Si ce n’était de leur combinaison épaisse, leur cold water wax et les glaçons qui prennent dans leur barbe et cheveux, les surfeurs de Surf The Greats (STG) se fonderaient dans la masse de surfeurs des Grands Lacs. C’est leur acharnement et le plaisir qu’ils tirent de chacune de leur session qui les différencient. Né de l’initiative du Brésilien Antonio Lennert, STG offre depuis bientôt trois ans des cours de surf et de SUP, comptant aujourd’hui une quinzaine d’instructeurs et de collaborateurs.

Quelques membres de Surf The Greats à Kincardine, dans le Lac Huron.

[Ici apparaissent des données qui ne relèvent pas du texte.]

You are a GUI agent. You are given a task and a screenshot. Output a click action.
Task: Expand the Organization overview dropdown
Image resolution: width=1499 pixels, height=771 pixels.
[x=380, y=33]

STG tient aussi des workshops chez MEC sur la science météorologique du surf dans les Grands Lacs, le surfing etiquette ainsi que les règles de sécurité relatives à ce sport. C’est d’ailleurs l’aspect de la sécurité qui a motivé Antonio à démarrer STG. D’abord, en faisant son accréditation d’instructeur de surf reconnu par l’International Surfing Association, puis en rassemblant plusieurs des communautés existantes autour des Grands Lacs.

« When there are big swells here, you get nasty rips and currents. I saw a lot of guys putting their lives in danger, finding a board and jumping off a pier. » – Antonio Lennert, fondateur de STG 

Un appel à l’instinct

STG organise des trips à partir de Toronto jusqu’aux spots où, selon le forecast, les vagues permettent de surfer. Cela prend entre 30 minutes et 3 heures, tout dépendant vers quel lac ils mettent le cap, d’où l’importance d’une bonne lecture des conditions météo. L’été, STG opte habituellement pour le lac Érié puisque c’est celui qui nécessite le moins de vent pour que les vagues se forment. Les lacs Supérieur, Huron et Michigan peuvent être surfés à l’année, quoique la formation de glace empêche parfois les surfeurs d’y plonger. Quant au lac Ontario, qui est aussi le plus près de Toronto, c’est la saison hivernale qui est propice aux meilleures vagues.

Quand on les questionne sur le froid extrême qu’ils doivent braver pour surfer en hiver, le photographe qui immortalise les sessions de STG répond par le dicton que si la douleur est inévitable, la souffrance est optionnelle. Oui, mais quand même, se jeter à l’eau quand il fait moins vingt dehors ne relève-t-il pas de la folie? Ce serait plutôt en réaction à une ère où tout est confortable et facile que s’inscrit cette pratique.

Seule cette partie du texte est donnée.